[Provided entries Boundary: Start]

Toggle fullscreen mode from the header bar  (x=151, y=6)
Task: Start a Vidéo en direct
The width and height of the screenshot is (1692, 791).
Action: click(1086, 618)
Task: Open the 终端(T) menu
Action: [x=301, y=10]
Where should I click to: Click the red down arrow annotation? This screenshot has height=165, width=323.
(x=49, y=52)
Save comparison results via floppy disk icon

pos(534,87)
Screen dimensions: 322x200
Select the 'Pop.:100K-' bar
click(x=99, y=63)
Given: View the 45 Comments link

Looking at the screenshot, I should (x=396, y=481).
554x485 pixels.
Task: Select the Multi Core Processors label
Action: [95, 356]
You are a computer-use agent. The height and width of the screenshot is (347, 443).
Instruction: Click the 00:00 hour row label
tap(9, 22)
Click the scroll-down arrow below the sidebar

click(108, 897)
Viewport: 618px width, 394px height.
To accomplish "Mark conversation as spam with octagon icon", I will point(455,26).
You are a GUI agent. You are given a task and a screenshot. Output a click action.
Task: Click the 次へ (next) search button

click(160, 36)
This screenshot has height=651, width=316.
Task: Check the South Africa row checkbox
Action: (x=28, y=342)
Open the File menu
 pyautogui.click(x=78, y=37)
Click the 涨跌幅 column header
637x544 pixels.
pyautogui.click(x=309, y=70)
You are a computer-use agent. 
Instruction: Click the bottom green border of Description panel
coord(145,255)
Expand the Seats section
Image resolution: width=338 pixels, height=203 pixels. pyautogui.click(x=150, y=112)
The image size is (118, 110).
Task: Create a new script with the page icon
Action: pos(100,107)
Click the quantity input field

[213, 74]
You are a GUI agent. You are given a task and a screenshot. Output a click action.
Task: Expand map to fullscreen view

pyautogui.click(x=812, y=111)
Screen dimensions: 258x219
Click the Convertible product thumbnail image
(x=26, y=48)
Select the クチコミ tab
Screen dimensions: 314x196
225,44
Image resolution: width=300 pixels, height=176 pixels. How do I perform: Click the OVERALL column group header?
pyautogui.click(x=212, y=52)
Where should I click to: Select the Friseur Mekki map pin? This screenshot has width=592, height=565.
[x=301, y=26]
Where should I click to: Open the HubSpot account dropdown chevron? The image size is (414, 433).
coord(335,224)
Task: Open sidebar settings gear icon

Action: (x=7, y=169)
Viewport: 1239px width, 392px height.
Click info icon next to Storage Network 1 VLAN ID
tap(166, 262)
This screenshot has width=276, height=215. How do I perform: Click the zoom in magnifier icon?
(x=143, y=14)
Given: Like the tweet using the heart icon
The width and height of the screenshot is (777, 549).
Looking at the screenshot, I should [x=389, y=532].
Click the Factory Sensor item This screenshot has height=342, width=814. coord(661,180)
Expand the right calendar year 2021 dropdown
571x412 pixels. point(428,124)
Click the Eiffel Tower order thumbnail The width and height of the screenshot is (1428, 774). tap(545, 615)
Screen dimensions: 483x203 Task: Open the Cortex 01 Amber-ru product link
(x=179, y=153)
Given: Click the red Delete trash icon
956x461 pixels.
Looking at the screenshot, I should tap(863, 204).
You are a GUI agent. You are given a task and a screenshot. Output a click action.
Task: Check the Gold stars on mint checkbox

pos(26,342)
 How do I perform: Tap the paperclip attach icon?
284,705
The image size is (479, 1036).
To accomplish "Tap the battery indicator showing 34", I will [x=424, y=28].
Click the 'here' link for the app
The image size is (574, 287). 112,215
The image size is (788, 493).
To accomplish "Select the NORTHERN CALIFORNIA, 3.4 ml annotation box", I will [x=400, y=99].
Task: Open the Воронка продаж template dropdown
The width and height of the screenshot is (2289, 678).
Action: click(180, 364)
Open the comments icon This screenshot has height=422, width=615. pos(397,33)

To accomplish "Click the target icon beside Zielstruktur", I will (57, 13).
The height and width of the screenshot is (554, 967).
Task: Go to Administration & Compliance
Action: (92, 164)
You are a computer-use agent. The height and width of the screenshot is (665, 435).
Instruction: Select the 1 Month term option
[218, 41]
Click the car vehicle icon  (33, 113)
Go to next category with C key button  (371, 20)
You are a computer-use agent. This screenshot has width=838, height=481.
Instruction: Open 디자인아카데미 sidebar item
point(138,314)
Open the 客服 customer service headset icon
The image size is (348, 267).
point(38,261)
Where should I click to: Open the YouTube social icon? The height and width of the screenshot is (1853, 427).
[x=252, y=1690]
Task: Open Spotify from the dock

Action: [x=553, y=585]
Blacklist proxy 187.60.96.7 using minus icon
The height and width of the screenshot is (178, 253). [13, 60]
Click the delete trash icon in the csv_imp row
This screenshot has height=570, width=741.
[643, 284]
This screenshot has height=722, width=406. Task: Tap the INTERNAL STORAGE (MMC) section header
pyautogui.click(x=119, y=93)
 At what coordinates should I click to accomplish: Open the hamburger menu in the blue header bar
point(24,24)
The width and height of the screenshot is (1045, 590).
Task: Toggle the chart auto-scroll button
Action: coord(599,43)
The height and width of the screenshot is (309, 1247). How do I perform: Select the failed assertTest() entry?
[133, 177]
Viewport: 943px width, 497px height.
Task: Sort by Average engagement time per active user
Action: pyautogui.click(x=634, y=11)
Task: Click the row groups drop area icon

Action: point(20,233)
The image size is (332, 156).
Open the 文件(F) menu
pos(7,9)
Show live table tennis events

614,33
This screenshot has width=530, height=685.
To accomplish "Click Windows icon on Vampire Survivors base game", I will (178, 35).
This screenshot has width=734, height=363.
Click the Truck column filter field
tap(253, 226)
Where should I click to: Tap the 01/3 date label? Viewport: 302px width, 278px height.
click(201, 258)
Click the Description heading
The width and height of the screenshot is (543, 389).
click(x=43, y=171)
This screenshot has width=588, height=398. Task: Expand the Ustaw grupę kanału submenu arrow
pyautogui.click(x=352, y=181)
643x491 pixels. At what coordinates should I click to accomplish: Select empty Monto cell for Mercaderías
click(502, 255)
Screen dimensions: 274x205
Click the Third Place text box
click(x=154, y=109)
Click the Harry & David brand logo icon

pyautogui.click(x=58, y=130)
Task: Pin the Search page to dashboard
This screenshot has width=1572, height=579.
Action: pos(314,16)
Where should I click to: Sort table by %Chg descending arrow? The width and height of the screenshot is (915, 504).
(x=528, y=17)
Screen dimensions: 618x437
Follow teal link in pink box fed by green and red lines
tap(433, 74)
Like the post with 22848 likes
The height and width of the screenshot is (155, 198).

[Provided entries Boundary: End]

Work request:
If a line in the records holds the string "Like", copy it.

Exercise output:
Given: Like the tweet using the heart icon
Like the post with 22848 likes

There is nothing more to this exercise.